The answer is simple - it can not. Yes, the original nonprofit boards were comprised of networks of "do gooders" who saw a world that conflicted with their values and were moved to make change. While principally comprised of all-white women, these boards were motivated by their values and sometimes they did good and sometimes, not so much. Of course they had no guardrails nor checks and balances to question their work. If donors were moved, they gave. If not, they did not give or might even start another nonprofit to counter or duplicate the very work started by these original groups. You might note that, while not white women, the variety of faith groups in a given geography mirrored these processes.
Now, there is an attack called anti-DEI work. Those who accept the terms of this attacked are failing to recognize that the attack is merely based in language and a gross misunderstanding on the power of achieving balance and use of common sense.
The nonprofit sector, while still evolving, may be the forerunner in the label of DEI but it too is misguided in permitting itself to be so-labelled. In reality, the nonprofit has pursued balance and common sense in its effort to pursue mission. Let's not get trapped in the labels and more importantly, continue mission - to serve and create a world that works for those who have less voice, money and power.
Common sense and balance, that's what the nonprofit sector has to offer.
It is clear now that what had been the operating paradigm of how democratic capitalism has changed. What has been commonly referred to as the 3-Legged Stool paradigm where the corporate/private sector is incentivized to meet needs and wants by generating wealth; the public sector is incentivized to address the lowest common denominator of needs through elections and taxes; and the nonprofit sector is tasked with filling the void between the two sectors (legs).
It was via this paradigm that Federal, State and County agencies have contracted with nonprofits to fulfill the government mandates so as not to have to duplicate what the nonprofits do best and what the for-profits have no incentive to do (unless of course the Government makes it worth their while while still meeting the needs of the pubic).
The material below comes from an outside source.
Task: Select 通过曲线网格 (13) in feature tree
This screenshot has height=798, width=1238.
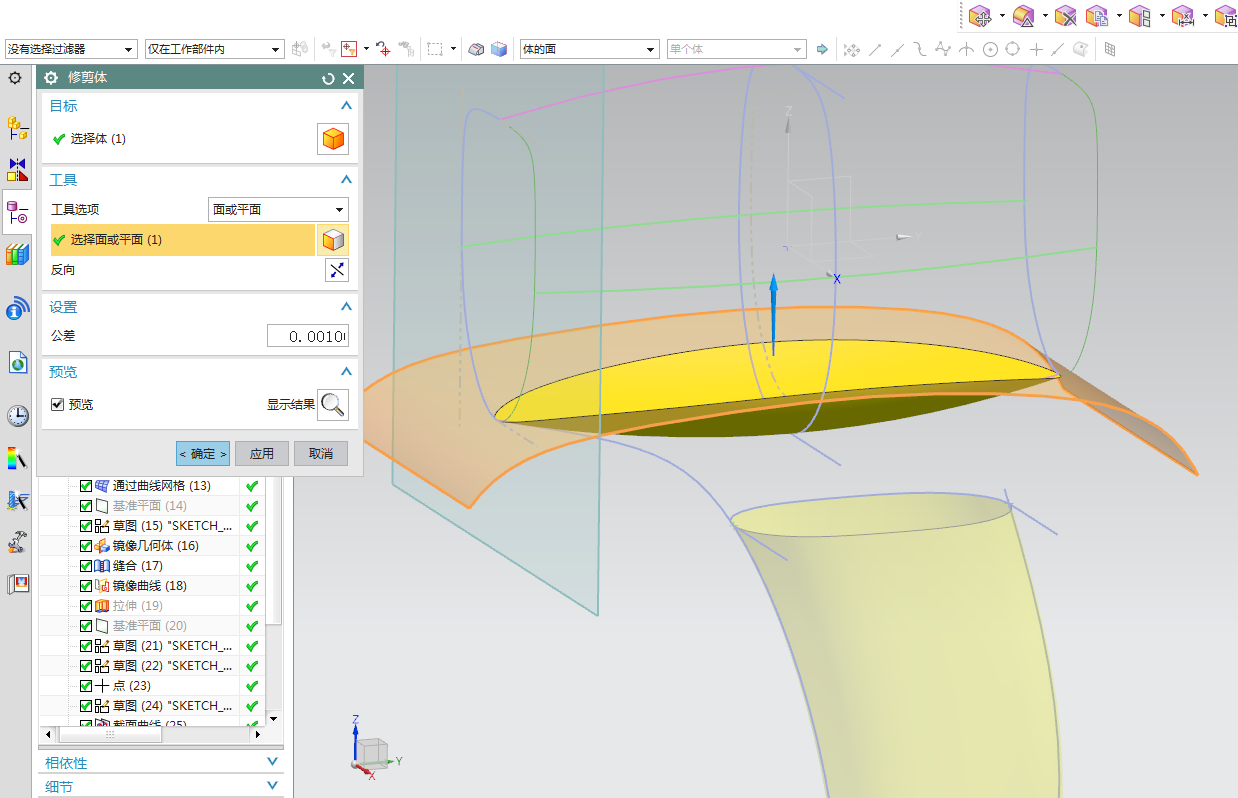Action: (x=160, y=486)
But now the nonprofit sector is facing a shift in government (federal) priorities, based more on political (apparently) agendas rather than addressing what are the common denominator of needs (or at least less apparent).
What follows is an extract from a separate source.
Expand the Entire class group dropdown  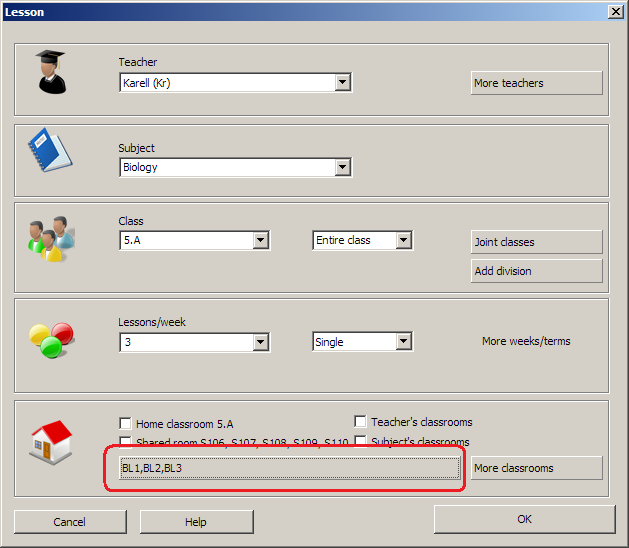click(x=403, y=241)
The consequences of this shift in priorities and criteria playout typically as seen in the following article about Climate United, an organization focused on de-carbonization work to make a cleaner environment. This work was championed by Biden and administrations before that but because of such championing, every effort to stop any similar effort is being pursued by the current Federal administration suggesting that its awards were based singularly on political chits and that there was huge waste or fraud (none which has been proven). A detailed article reviews the situation for Climate United.
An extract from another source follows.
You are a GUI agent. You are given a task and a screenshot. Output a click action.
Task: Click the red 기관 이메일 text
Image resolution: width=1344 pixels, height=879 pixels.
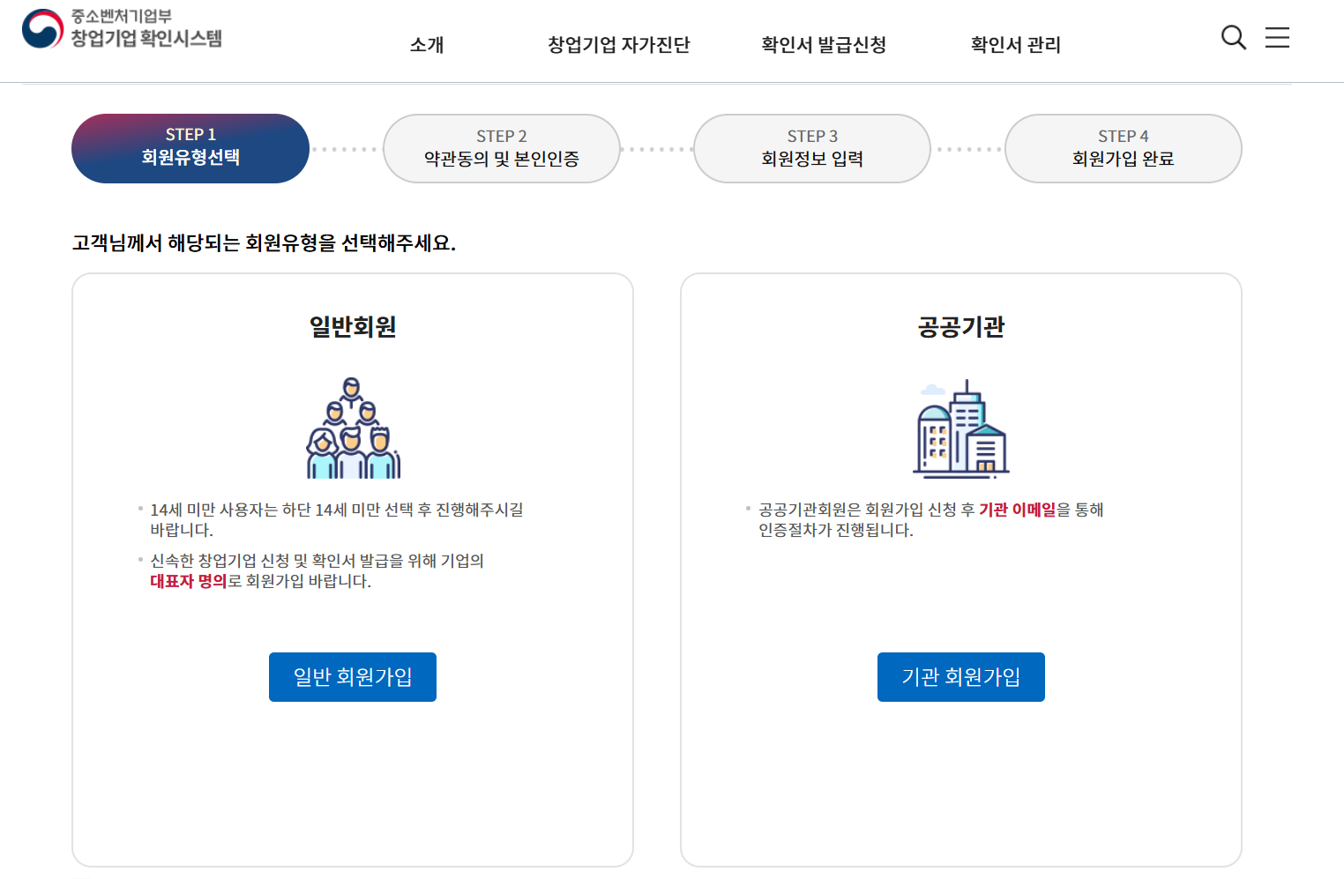(1017, 510)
I must admit that the msn article does not highlight what I would think a better story - one that says this cutting off of federal funds is really an act of political terrorism rather than the result of a thoroughly researched and studied process to understand what is indeed in the best interest of the community aka meets the lowest common denominator of needs.
And so, the breaking of the third leg of the stool proceeds with little regard nor understanding of the role of government or the nonprofit sector. I do not anticipate a departure of this political terrorism anytime soon unless the for-profit sector says it's time to stop. Certainly it does not appear that a call to halt will come from the government sector anytime soon. And yes, we should begin to plan for many funerals of the 3rd sector in the meantime.